Вот я назвал несколько единиц, ярких индивидуальностей, тех, кто делает существующим то, что должно существовать в стране, достойной существования!

Я не один, Боже!

Просто многие молчат.

Они не знают, что с Тобой можно вести диалог. Даже атеисту Акудовичу можно. Значит, и мне можно, и им всем можно.

Даже спорить с Тобой можно. И нужно. Ты ведь слышишь!

Это люди могу не слышать, могут не слушать, могут не хотеть слышать.

Те, кто молчат, знают, что другие могут их не услышать.

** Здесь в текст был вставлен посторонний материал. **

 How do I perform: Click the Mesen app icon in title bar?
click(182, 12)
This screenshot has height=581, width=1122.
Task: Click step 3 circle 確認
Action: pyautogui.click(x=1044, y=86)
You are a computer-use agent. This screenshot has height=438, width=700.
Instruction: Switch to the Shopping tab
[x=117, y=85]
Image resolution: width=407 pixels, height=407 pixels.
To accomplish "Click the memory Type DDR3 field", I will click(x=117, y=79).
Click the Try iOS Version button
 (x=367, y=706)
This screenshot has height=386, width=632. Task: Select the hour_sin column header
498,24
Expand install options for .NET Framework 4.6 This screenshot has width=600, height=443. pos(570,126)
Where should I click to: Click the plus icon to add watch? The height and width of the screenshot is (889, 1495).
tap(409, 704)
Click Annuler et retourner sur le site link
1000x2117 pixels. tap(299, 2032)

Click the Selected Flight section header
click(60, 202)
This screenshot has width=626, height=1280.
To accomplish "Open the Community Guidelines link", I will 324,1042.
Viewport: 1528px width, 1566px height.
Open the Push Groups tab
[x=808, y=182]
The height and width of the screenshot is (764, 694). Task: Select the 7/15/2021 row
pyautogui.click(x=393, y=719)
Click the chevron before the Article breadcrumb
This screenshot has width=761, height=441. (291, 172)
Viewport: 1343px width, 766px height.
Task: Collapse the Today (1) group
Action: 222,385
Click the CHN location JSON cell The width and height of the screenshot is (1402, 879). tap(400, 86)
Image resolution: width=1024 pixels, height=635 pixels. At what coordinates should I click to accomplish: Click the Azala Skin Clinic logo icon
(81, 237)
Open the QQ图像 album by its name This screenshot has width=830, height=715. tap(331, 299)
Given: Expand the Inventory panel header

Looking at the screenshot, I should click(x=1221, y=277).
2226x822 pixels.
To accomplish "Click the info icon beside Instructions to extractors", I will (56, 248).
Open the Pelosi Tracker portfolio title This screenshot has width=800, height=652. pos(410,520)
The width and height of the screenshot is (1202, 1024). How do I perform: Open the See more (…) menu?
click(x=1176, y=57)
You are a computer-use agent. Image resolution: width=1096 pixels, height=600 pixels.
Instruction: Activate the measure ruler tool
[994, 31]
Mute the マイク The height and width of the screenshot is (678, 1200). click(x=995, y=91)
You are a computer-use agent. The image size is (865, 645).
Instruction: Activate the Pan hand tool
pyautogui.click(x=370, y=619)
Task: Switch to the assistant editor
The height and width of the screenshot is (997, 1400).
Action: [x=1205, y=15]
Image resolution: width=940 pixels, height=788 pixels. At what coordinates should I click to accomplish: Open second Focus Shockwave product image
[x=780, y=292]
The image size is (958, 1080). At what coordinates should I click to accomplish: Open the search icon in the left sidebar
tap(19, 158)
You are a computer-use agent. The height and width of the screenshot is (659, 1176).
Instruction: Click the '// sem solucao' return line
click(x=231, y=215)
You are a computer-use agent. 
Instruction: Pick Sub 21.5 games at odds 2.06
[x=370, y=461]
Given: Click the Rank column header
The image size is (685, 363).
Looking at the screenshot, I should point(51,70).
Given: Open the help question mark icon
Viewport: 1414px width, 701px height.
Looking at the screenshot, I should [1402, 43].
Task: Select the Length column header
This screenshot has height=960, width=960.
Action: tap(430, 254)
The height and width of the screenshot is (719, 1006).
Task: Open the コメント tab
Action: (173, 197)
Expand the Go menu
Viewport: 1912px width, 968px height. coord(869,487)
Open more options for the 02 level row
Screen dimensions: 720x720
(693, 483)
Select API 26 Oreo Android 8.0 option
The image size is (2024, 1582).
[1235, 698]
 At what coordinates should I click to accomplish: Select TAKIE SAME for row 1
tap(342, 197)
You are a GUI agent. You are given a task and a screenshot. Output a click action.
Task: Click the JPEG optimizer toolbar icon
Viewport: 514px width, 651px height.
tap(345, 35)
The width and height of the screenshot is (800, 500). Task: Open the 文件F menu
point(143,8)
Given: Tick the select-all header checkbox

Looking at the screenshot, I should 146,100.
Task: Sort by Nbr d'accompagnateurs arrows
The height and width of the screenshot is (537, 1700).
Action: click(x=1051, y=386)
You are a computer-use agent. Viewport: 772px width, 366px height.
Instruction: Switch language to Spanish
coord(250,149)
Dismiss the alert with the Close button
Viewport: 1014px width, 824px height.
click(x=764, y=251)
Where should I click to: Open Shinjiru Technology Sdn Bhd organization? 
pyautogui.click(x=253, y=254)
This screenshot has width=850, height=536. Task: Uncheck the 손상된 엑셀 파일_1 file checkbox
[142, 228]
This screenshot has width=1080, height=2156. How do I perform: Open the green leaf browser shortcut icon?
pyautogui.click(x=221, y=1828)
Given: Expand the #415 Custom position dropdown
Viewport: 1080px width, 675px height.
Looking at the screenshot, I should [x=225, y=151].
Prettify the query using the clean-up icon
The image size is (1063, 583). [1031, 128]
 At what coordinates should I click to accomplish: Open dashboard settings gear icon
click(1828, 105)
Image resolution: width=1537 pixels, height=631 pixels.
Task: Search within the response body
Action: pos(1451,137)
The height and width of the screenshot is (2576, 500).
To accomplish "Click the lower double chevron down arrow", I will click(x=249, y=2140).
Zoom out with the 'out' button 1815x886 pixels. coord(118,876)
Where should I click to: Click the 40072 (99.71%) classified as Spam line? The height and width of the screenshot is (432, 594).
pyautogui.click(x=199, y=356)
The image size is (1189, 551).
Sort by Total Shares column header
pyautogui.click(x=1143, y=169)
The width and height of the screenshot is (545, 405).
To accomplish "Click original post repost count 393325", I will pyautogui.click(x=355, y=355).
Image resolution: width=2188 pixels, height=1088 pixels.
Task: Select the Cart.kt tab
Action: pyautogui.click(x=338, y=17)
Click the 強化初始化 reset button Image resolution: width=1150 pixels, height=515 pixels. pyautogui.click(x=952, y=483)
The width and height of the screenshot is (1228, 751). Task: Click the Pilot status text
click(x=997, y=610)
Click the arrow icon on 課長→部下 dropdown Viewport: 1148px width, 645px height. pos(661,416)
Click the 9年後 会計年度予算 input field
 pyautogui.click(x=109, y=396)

Могут не понять. А не понимая, могут высмеять. Могут обидеть.

Я тоже это знаю. Меня не раз высмеивали.

И над тем, что я сейчас пишу, многие будут смеяться.

Самые близкие мне люди будут меня журить, ругать и воспитывать. Будут жалеть, когда надо мной будут смеяться те, кто подальше.

— Боже! Мне не надо жалости. Не надо воспитывать меня. Дай мне сил не бояться насмешек, обид, не страдать от непонимания самыми близкими людьми!

— Пощади, Боже, эту страну!

Спаси и сохрани!

Ты можешь! Даже ради меня одного.

А я не один.

И нас не 10, не 50, не 500, не 5000. Много больше.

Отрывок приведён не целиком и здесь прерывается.